Since 2002, City-funded spending on education has increased by 132 percent, from $6.0 billion in FY 2002 to $13.9 billion in FY 2014. The continued increase in City-funded education expenses comes as the share of State-funded education expenses has declined: The City now funds 61 percent of non-Federally funded education costs, while the State funds 39 percent. In FY 2002, the State and the City evenly shared the costs.
The City stands to lose $724 million in State education aid for New York City schools over the next two years because the UFT has refused to come to agreement on an effective evaluation system. In the current fiscal year, the City will lose $250 million in State education aid, resulting in a loss of 700 teachers through attrition this year, as well as the reduction of funds for extracurricular activities and afterschool programming. The City will forfeit another $250 million in the next fiscal year, as well as $224 million included in the State executive budget if the union continues to block an evaluation agreement. This reduction would result in another 1,800 teachers lost through attrition. The City would also need to eliminate 700,000 hours of afterschool programs, and would have approximately $67 million less for school supplies. The cuts would have a direct and dire impact on classrooms across the city and will be borne by the students who need and deserve high-quality education.
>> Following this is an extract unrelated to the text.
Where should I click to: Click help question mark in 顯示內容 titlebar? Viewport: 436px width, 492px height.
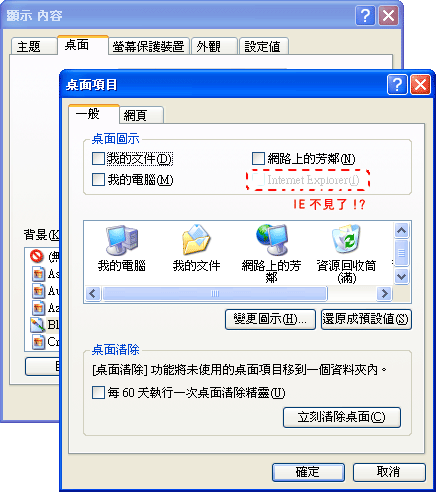tap(366, 16)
Without an evaluation agreement, the City may also lose an additional $1 billion in education aid from the State and Federal governments.
The City’s full-time and full-time equivalent headcount in FY 2014 Preliminary Budget is 293,527 a reduction of 18,277 positions (5.9 percent) since the start of the Bloomberg Administration. The City’s December 31, 2001 full-time and full-time equivalent headcount was 311,804.
The Preliminary Budget includes an estimated $4.5 billion in storm-related costs. Of that, $1.4 billion is for emergency response and debris removal and is a part of the Expense Budget. The remaining $3.1 billion is comprised of long-term repair needs for damaged infrastructure that will be incurred over time in the Capital budget. The total Sandy-related expenses include: $310 million for the schools; $812 million for hospitals; $1 billion for housing; and $601 million for parks.